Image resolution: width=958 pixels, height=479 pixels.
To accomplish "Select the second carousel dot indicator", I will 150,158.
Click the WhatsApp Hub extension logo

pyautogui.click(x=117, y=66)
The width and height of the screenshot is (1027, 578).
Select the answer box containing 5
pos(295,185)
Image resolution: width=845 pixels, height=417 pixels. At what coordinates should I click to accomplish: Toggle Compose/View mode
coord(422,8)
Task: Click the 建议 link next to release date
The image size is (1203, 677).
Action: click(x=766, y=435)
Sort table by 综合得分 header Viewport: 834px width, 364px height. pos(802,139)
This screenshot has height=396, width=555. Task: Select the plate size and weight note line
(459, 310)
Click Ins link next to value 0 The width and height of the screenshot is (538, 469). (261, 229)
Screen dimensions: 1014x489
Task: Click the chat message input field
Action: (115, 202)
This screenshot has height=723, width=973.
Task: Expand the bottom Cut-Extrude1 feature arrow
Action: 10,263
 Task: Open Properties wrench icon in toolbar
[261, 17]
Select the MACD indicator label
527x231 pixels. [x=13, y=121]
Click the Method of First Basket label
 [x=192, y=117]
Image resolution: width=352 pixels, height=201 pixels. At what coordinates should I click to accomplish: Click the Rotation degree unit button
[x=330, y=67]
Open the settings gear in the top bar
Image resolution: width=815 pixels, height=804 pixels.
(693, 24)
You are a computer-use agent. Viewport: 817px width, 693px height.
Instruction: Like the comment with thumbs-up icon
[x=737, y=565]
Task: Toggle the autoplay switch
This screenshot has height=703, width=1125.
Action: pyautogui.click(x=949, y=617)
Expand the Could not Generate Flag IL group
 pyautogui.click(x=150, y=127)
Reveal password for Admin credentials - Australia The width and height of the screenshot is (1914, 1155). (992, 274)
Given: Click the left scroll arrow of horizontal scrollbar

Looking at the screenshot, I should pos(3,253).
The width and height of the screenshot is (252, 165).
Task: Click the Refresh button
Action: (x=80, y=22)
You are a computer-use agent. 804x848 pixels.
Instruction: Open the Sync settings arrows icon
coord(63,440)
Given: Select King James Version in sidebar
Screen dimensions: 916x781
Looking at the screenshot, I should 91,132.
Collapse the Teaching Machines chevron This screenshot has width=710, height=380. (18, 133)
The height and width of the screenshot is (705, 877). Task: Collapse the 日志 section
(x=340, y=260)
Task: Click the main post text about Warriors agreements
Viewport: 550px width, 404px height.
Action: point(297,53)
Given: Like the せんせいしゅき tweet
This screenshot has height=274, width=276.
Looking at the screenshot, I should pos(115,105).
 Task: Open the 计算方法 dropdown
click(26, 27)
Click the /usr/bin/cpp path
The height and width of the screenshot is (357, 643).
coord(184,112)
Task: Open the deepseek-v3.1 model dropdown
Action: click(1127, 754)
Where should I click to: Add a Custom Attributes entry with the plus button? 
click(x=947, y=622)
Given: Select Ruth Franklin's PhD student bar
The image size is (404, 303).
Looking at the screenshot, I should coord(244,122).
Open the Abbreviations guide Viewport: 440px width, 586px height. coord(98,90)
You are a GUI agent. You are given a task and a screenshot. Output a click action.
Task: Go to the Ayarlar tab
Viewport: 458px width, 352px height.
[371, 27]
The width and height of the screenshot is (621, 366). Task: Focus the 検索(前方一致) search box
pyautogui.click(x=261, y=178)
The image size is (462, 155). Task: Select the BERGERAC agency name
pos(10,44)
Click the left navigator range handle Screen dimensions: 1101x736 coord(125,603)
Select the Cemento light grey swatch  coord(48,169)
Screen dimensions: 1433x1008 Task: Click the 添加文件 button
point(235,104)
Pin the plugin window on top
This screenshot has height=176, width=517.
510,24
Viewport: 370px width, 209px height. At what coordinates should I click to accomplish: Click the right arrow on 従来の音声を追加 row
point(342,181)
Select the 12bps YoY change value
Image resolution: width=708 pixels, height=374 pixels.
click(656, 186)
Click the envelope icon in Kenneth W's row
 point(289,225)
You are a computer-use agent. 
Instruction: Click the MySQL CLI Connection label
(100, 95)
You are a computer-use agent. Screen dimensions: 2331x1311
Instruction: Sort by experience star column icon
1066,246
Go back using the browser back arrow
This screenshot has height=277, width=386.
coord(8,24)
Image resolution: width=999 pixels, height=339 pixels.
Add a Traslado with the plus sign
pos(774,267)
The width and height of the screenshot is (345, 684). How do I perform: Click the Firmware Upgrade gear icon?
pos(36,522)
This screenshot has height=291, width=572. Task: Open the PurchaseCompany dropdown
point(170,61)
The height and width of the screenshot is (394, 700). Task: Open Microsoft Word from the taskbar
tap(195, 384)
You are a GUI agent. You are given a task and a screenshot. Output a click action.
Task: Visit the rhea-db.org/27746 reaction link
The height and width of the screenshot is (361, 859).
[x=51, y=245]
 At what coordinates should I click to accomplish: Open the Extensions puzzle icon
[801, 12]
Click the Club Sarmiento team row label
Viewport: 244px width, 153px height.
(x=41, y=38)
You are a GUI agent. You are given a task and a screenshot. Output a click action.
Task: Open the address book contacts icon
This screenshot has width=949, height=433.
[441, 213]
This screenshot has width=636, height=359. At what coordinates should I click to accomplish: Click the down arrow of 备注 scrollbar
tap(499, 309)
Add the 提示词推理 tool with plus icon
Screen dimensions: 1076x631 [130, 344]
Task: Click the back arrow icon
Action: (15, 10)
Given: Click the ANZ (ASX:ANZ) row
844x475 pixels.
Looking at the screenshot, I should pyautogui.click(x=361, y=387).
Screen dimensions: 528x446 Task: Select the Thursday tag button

= = = =

What is needed
Which lines hold the word "computer"? Return all of them from the records above.

Answer for the task
You are a computer-use agent. Viewport: 817px width, 693px height.
You are a computer-use agent. 804x848 pixels.
You are a computer-use agent. 
You are a computer-use agent. Screen dimensions: 2331x1311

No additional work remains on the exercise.